I spent two days and spoke at Legal Tech NYC September. A couple of my legal technology friends observed that there was nothing new and asked if I agreed or not. Drawing on my training as a lawyer, I said “yes and no.”

My first observation is that in the economy at large, the pace of technology innovation has slowed. To be sure, there are interesting developments such as Wi-Fi (wireless net connections) and grid computing (tapping the processing power of multiple PCs to solve complex problems). In reading e-Week, Information Week, and other technology trade publications, however, I have been struck over the last two years how the focus of editorial content has shifted to infrastructure upgrades and efficiencies rather than totally new systems. The “zeitgeist” is to do more and better with what’s in place today rather than buy new systems.

I think it’s safe to say the same is true in the legal market. The emphasis now is to integrate and adopt the systems that are in place. Most law firms have decent infrastructure. The challenge now is primarily to adopt new business mindsets, processes, and culture that take advantage of what’s in place; the challenge is no longer primarily one of technology acquisition.

My second observation was that there were some interesting developments at Legal Tech. E-discovery is a hot bed of activity. An increasing number of vendors offer software and services to harvest and process digital data in the discovery process. Though not necessarily visible to that many lawyers, there is a lot interesting happening behind the scenes.

More visible – and very impressive upon first viewing – is an e-discovery digital document harvesting and review systems from Attenex (a company affiliated with law firm Preston Gates). The most striking aspect of the Attenex offering is a new way to visualize large document collections. I have always been a fan of visual displays in law practice and the works of Edward Tufte on creating powerful graphic representations. Attenex has taken Tufte principles to heart in creating a compact visualization of digital documents that looks like a very promising way to identify and review large volumes of documents. I was impressed by the demo I saw.

Attenex also has an interesting product they call Knowledge Assembly Software, better known to many of us as document assembly software. The company’s literature shows a clean and intuitive interface to manage documents at a clause level. I ran out of time to see a live demo of this one.

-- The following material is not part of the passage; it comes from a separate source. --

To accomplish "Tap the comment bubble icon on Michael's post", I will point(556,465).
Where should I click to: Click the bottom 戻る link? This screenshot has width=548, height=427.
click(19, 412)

Also new is LexisNexis Total Search, which is an automated knowldge management tool that integrates with a law firm’s document management system. The software integrates searches of LexisNexis with searches of the firm’s own work product. The video presentation and white papers explaining Total Search suggest that it is quite powerful and potentially very useful for law firms interested in better and faster access to and re-use of their work product.